### ACTIVITY
Starting at the line below holding "Instruction: Click the 9.2 puan rating badge" and stopping at the line holding "Click the GPU-0", print every line exactly, both ends included, and leave the rest out.

### RECORDS FOR THE TASK
# # # #

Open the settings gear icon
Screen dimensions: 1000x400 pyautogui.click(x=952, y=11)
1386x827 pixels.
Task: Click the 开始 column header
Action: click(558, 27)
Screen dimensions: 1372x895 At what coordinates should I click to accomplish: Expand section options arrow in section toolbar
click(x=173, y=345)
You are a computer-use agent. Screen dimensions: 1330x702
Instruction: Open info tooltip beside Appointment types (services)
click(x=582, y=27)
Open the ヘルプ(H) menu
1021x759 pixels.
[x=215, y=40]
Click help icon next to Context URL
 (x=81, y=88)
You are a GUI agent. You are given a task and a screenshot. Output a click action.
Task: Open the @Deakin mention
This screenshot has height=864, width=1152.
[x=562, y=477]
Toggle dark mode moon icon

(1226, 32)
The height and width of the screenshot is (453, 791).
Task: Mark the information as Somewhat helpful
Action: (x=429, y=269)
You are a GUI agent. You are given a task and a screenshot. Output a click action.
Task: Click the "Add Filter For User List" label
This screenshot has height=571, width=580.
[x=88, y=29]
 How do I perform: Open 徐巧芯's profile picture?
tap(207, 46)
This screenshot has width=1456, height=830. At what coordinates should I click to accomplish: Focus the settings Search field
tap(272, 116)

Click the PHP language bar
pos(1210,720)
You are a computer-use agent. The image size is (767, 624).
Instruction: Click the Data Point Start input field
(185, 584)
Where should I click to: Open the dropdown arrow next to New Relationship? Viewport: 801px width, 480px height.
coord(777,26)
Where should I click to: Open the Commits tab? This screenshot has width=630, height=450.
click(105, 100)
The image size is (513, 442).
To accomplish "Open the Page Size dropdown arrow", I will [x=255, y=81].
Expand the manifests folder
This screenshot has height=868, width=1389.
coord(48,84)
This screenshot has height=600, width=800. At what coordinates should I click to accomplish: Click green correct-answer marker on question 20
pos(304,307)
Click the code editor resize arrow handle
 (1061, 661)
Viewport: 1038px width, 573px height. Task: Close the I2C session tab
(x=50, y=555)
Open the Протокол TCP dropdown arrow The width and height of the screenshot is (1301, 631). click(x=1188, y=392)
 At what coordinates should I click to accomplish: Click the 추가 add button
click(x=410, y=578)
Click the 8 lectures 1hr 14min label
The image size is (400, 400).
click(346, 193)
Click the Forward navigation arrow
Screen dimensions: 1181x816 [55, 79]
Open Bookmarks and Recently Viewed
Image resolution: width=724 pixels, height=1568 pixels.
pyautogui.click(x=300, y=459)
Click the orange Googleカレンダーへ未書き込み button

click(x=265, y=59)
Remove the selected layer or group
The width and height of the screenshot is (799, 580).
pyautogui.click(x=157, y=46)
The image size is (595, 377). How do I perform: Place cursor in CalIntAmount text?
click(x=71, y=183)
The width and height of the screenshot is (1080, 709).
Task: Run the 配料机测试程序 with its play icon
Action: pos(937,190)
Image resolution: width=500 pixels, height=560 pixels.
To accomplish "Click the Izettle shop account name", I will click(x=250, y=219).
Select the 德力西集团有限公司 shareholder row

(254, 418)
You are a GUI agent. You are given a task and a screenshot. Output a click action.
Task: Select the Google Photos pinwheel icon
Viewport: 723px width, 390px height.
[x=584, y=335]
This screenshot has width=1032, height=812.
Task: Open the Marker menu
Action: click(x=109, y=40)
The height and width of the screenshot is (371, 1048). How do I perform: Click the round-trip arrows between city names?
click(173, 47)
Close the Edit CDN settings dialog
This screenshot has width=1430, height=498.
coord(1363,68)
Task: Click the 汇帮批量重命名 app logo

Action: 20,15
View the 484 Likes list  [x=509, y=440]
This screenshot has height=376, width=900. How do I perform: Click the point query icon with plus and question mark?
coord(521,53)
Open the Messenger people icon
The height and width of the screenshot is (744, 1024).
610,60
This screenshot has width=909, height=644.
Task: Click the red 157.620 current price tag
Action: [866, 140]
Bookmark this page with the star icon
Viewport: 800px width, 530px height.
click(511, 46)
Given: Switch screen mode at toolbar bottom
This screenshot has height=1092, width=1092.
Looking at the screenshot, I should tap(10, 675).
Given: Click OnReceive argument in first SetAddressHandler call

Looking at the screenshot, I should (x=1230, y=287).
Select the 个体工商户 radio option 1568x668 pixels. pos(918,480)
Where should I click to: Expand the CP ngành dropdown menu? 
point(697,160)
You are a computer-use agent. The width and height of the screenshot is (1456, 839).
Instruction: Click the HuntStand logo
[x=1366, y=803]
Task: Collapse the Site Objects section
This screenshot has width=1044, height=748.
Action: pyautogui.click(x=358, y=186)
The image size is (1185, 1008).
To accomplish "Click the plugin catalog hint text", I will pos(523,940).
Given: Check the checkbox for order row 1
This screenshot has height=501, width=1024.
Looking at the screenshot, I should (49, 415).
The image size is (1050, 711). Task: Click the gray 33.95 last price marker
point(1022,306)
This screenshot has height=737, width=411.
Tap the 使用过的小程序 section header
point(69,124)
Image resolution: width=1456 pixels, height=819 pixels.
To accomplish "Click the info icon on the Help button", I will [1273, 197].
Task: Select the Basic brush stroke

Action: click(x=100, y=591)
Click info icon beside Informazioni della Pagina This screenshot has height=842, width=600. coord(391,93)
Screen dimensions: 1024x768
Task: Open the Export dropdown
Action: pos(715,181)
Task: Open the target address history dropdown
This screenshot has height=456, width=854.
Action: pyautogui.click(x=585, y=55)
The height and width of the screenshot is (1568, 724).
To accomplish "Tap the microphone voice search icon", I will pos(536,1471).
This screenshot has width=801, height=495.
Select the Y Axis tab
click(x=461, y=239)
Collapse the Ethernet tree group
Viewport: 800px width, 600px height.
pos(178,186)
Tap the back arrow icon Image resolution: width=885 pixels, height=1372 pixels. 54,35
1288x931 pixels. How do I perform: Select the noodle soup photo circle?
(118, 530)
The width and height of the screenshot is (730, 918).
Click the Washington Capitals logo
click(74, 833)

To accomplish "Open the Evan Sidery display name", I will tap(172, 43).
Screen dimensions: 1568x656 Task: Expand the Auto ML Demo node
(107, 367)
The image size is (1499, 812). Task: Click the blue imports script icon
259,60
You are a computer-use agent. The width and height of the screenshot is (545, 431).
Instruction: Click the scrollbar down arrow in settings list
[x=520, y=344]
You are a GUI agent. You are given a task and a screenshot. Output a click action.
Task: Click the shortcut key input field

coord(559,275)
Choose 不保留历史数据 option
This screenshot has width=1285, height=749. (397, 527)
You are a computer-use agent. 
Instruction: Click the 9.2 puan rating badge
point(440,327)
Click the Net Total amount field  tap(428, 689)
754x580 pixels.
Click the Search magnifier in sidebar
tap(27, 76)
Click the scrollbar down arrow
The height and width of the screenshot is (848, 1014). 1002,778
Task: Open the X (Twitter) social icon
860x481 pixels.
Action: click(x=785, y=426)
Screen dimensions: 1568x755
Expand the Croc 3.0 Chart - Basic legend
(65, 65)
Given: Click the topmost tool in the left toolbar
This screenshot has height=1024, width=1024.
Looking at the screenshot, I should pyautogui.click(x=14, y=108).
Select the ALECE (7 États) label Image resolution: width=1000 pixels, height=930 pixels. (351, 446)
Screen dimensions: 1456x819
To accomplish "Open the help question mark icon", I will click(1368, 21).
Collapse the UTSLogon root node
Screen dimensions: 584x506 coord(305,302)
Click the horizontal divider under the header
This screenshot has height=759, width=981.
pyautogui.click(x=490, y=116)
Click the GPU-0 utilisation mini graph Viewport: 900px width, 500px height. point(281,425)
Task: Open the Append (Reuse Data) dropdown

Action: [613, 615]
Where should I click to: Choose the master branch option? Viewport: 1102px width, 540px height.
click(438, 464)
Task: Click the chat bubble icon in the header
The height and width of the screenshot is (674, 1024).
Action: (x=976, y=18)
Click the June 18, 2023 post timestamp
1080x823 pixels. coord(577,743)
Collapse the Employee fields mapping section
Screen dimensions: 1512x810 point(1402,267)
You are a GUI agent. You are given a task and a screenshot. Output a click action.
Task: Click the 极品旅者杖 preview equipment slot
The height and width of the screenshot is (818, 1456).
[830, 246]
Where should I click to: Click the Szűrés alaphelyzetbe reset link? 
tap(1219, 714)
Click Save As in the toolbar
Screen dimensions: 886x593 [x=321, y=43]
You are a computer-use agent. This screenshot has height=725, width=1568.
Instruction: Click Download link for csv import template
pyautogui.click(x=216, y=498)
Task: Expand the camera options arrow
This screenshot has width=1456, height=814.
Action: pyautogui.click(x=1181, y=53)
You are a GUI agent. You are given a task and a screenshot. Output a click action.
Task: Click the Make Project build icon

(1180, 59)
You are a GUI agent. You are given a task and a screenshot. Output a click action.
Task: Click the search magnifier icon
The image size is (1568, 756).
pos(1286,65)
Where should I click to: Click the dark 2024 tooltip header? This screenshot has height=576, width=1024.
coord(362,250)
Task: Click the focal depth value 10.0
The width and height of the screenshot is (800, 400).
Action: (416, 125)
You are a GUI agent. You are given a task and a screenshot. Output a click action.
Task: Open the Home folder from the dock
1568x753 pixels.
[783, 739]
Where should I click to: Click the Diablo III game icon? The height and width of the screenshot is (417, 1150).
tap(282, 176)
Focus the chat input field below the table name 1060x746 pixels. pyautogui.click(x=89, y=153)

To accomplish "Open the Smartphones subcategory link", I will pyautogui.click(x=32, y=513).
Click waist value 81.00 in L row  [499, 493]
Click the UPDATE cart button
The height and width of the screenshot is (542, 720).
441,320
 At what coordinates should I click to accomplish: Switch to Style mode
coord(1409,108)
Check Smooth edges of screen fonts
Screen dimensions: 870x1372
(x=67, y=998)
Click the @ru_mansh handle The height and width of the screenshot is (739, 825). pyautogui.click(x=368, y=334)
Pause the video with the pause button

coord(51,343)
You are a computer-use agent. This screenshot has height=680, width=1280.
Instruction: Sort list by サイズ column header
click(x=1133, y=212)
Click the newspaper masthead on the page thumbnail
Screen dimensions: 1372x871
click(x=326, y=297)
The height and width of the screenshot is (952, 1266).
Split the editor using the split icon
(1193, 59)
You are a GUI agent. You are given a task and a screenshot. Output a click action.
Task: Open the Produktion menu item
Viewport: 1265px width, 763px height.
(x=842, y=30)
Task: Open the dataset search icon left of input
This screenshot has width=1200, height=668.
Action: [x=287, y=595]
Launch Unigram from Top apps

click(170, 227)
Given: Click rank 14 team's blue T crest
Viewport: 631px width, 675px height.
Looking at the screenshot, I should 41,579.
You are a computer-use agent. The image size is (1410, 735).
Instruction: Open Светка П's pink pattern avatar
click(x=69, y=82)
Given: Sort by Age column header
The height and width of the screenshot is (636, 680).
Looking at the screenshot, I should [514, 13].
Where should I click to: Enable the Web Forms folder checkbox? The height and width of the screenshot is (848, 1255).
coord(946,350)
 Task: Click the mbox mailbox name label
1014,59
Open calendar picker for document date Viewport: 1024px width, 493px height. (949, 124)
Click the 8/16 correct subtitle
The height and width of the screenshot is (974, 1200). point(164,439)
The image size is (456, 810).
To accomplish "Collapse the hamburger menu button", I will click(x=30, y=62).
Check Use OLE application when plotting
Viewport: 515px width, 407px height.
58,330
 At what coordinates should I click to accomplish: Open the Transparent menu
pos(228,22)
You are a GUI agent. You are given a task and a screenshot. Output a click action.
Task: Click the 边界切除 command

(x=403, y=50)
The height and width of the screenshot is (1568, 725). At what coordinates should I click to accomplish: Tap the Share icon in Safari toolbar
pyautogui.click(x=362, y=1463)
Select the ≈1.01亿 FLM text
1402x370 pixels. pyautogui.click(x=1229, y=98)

# # # #

### REPLY
Instruction: Click the 9.2 puan rating badge
point(440,327)
Click the Net Total amount field  tap(428, 689)
754x580 pixels.
Click the Search magnifier in sidebar
tap(27, 76)
Click the scrollbar down arrow
The height and width of the screenshot is (848, 1014). 1002,778
Task: Open the X (Twitter) social icon
860x481 pixels.
Action: click(x=785, y=426)
Screen dimensions: 1568x755
Expand the Croc 3.0 Chart - Basic legend
(65, 65)
Given: Click the topmost tool in the left toolbar
This screenshot has height=1024, width=1024.
Looking at the screenshot, I should pyautogui.click(x=14, y=108).
Select the ALECE (7 États) label Image resolution: width=1000 pixels, height=930 pixels. (351, 446)
Screen dimensions: 1456x819
To accomplish "Open the help question mark icon", I will click(1368, 21).
Collapse the UTSLogon root node
Screen dimensions: 584x506 coord(305,302)
Click the horizontal divider under the header
This screenshot has height=759, width=981.
pyautogui.click(x=490, y=116)
Click the GPU-0 utilisation mini graph Viewport: 900px width, 500px height. point(281,425)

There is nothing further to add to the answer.